Chances are high that Ki Sung-yueng, who kicks powerful accurate shots, will serve as Team Korea’s penalty kick shooter at the 2018 World Cup soccer finals in Russia. “Since I have seen Sung-yueng’s kicks many times, I preemptively jumped by predicting the trajectory of his shots,” said Kim Seung-gyu (Vissel Kobe), who played goalie for the national team by taking turns with Kim Jin-hyeon on Sunday. “It was too strong and sharp that it was almost impossible to block.”
There is a high chance that winners and losers will be determined through penalty kicks at the World Cup finals in Russia. Already under heavy pressure, defenders often commit violations due to sense of urgency, and a video judging system will be introduced for the first time for an adult World Cup at the Russian event. “Defenders should be careful since even clever violations will be captured by the video camera,” a Korean Team source said.
As for penalty kicks, kicker is more advantageous than goalie. The distance between the two is 11 meters. If kicker kicks shots at a speed of 90 to 100 kilometers per hour (average speed of shots kicked by adult male players), it only takes 0.5 seconds for the shot to pass the goal line, but goalie can only respond in 0.6 seconds.

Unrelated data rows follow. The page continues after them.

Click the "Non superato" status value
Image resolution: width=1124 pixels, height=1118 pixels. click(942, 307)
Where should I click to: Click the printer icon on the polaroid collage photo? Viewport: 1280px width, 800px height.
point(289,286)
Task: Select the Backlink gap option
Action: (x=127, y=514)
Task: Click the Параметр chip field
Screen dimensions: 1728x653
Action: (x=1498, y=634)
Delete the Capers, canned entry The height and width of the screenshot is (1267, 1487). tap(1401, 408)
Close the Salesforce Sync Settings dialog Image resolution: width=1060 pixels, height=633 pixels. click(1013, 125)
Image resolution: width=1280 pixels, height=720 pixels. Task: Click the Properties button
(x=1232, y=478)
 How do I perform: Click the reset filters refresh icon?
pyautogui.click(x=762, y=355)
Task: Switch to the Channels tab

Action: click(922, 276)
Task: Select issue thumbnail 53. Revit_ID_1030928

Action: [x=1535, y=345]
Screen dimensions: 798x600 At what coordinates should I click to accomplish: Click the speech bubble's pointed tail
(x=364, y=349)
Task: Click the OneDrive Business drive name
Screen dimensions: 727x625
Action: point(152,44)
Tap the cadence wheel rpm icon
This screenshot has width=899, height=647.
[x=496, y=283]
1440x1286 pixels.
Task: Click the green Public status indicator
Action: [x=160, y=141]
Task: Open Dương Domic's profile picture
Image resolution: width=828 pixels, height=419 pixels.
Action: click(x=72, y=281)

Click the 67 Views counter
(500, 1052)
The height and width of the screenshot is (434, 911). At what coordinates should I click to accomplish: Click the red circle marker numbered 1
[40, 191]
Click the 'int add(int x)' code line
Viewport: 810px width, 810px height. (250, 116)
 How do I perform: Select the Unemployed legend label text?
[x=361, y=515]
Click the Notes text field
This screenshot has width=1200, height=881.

When considering these figures, it is virtually impossible for goalie to block, but according to Fox Sports, kicker has an 80 percent chance of scoring through a penalty kick. The outcome can change due to psychological battle between kicker and goalie. A kicker sometimes kicks his shot outside the goal and fails to score, as he gets perplexed to see goalie preemptively jumping by predicting the ball’s direction. “Kicker should disregard goalie’s move, and only focus on where to kick his shot,” said an analysis by a team of researchers at the University of Exeter. “Tracking movement of kickers’ eyes has revealed that the longer time kicker sees goalie, the more anxious he gets, which lowers the accuracy of the shot.”